- [What you should do] Below are records; count the lines that hold the string "Given" and give only the count.

======== Study material

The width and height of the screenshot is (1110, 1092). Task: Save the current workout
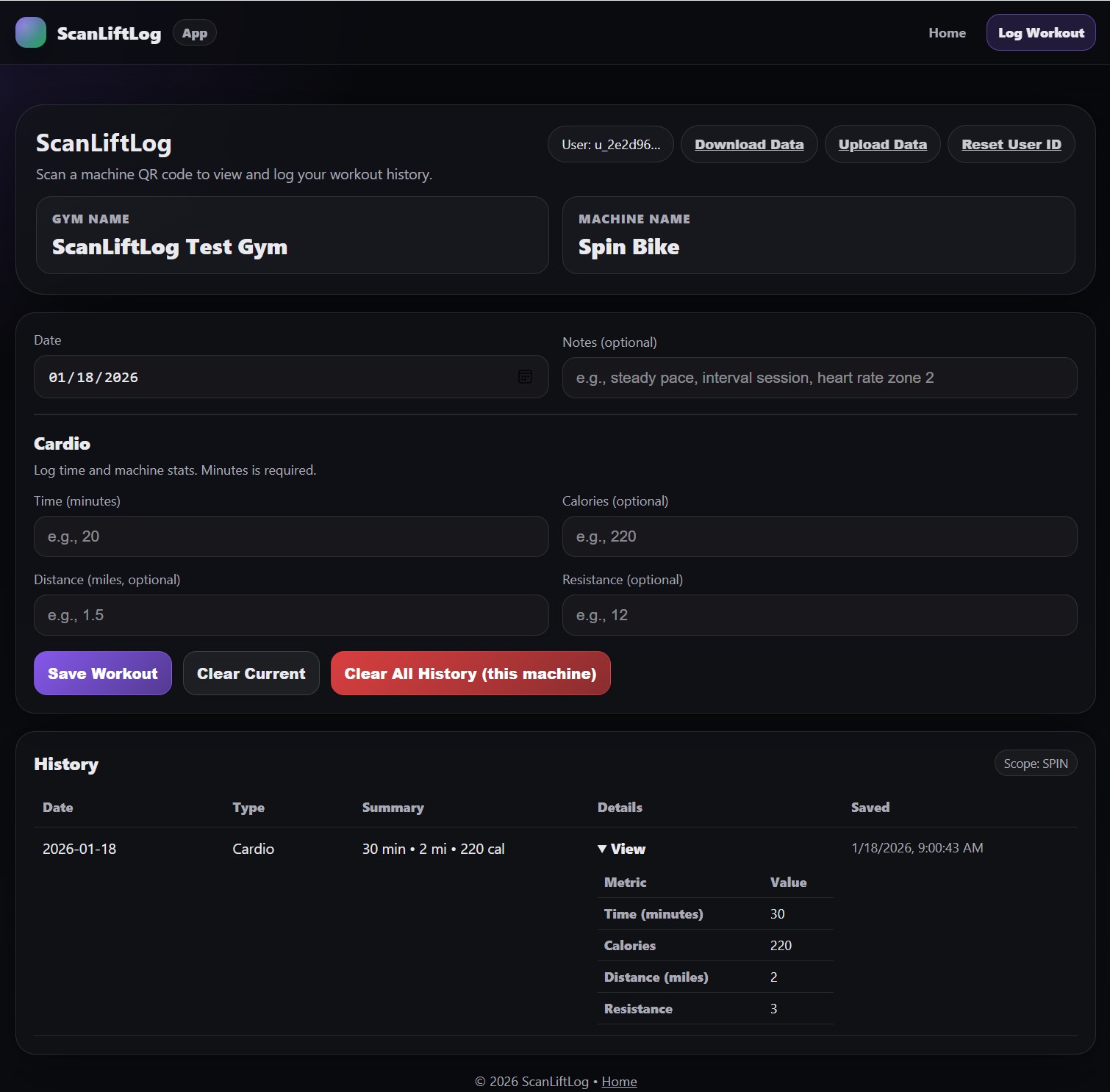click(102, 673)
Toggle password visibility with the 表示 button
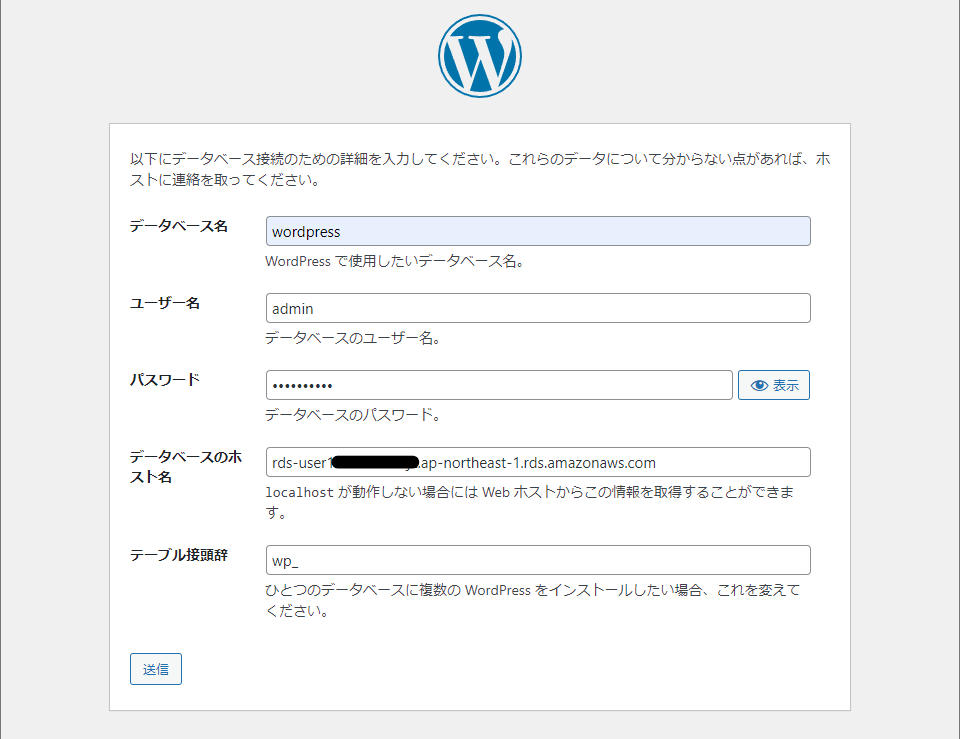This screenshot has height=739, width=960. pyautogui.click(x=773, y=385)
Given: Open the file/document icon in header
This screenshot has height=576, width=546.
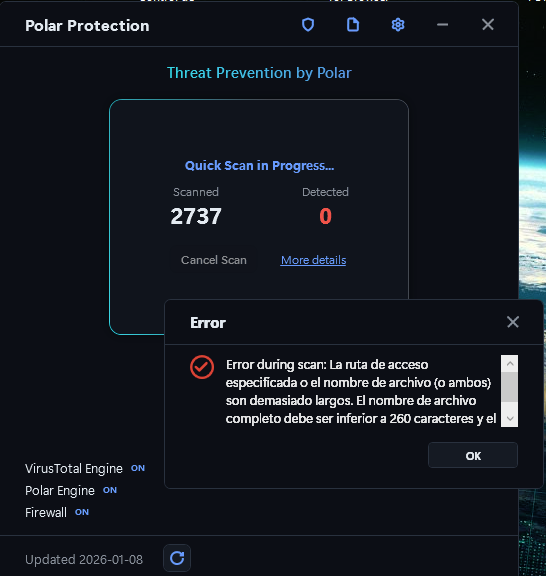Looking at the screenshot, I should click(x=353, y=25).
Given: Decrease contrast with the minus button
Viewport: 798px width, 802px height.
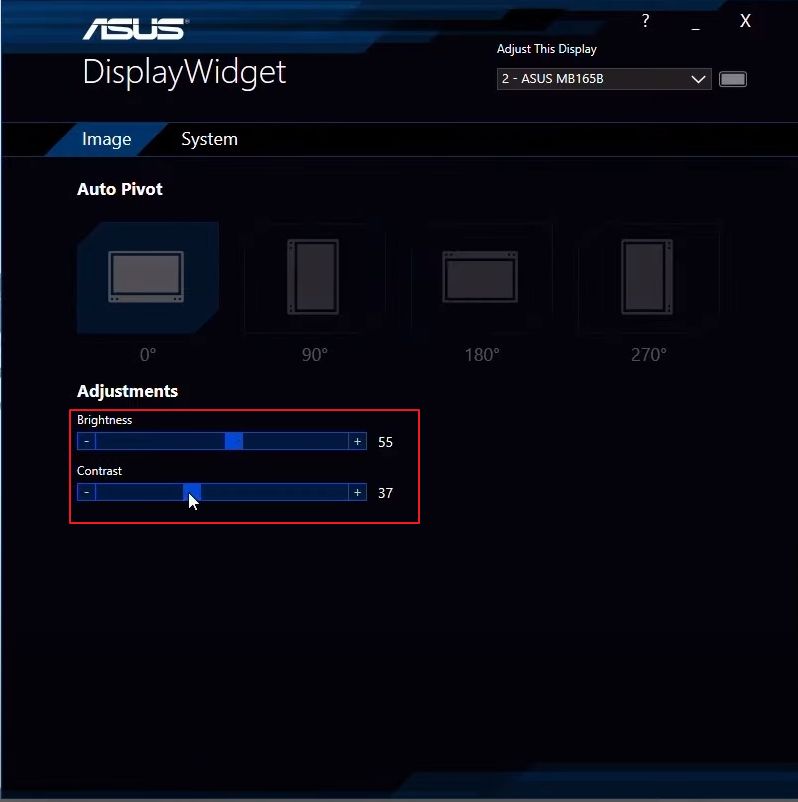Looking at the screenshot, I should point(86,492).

================

- [Answer space] 2